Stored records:

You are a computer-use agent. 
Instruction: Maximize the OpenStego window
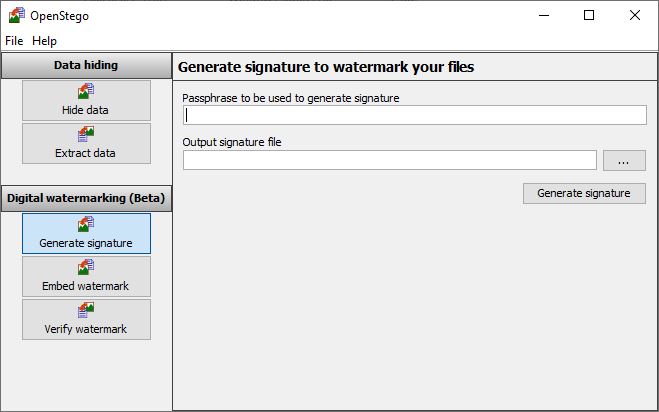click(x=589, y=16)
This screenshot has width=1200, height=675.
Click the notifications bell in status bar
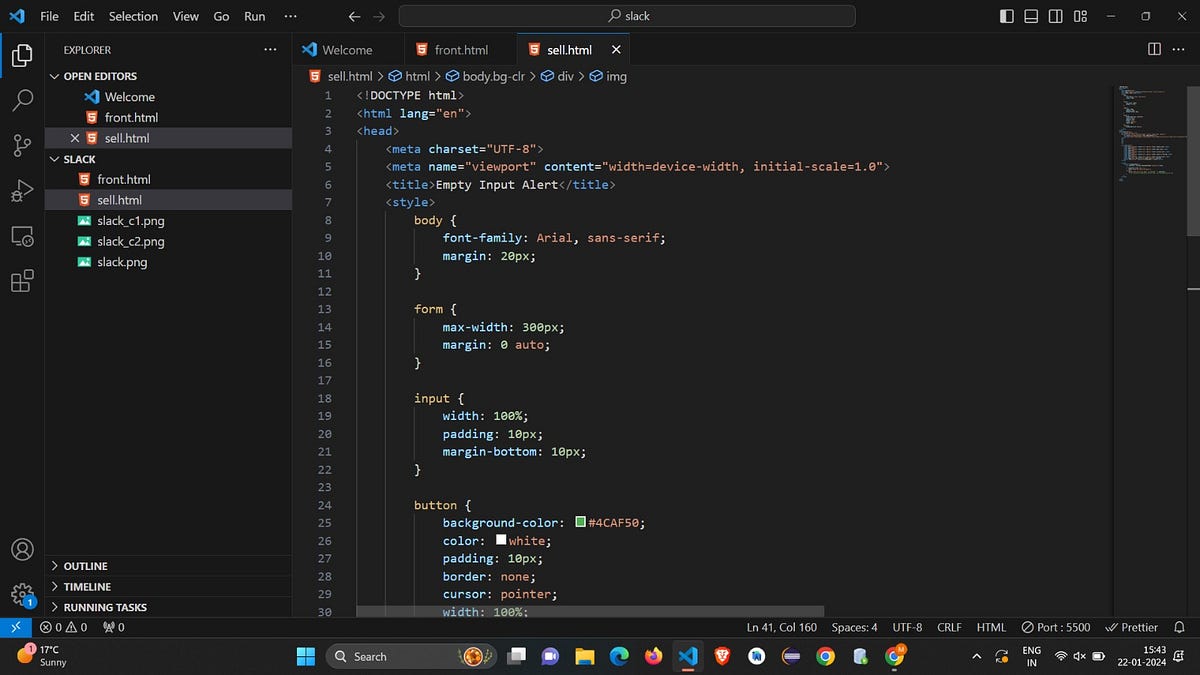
==
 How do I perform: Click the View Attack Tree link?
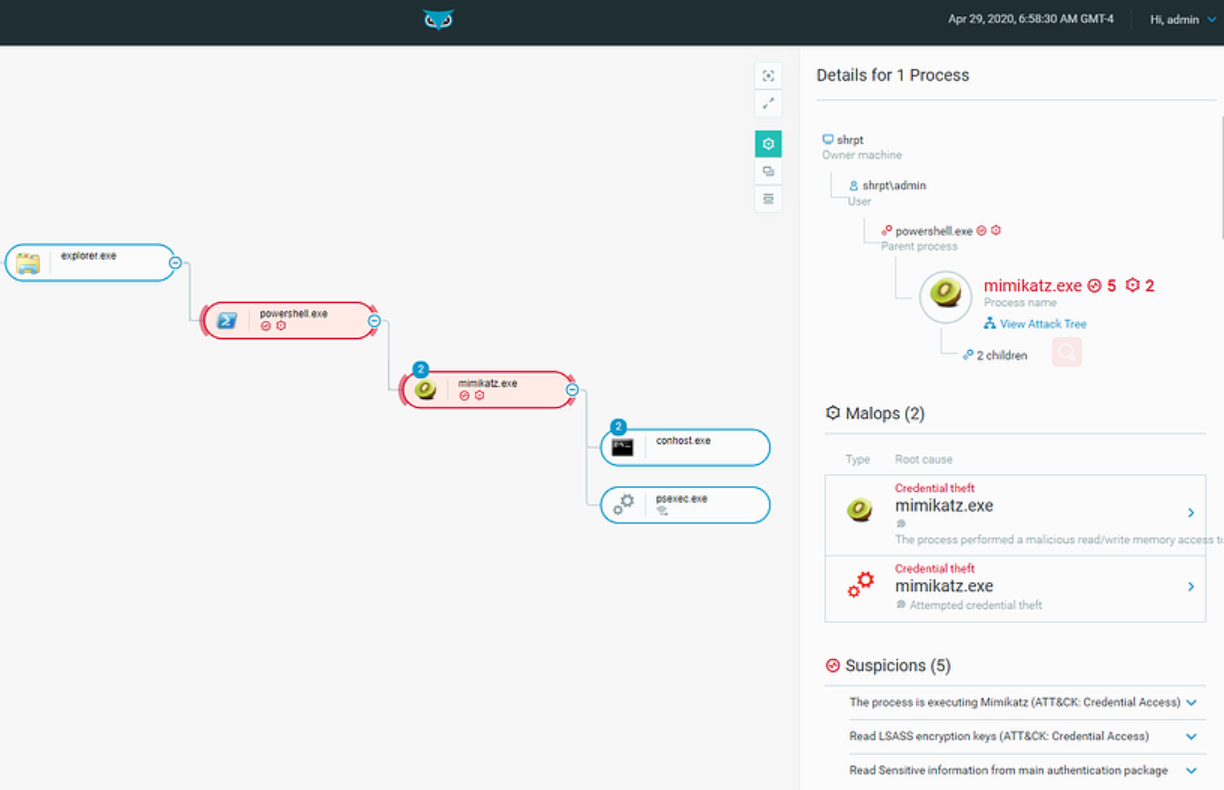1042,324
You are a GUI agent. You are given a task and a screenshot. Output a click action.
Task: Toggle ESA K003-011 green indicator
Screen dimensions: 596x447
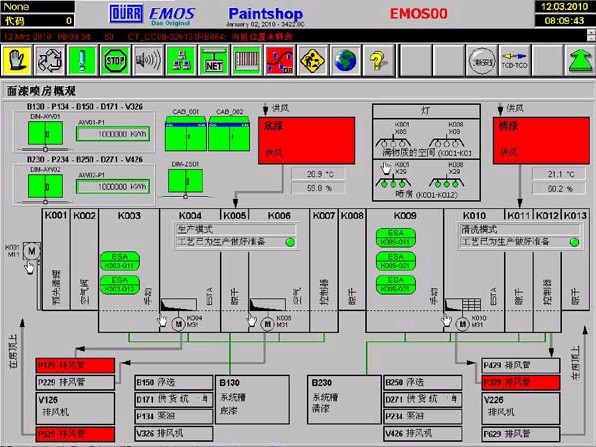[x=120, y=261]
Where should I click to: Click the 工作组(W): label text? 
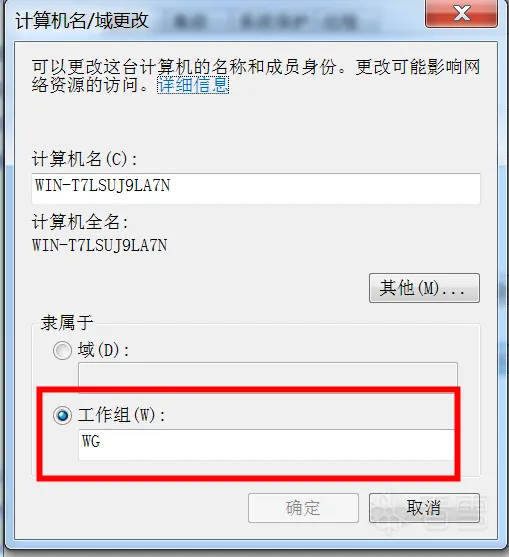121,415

The problem
Find every line above that contains the word "screenshot", and return each one.

Answer section
This screenshot has width=1200, height=675.
You are a GUI agent. You are given a task and a screenshot. Output a click action.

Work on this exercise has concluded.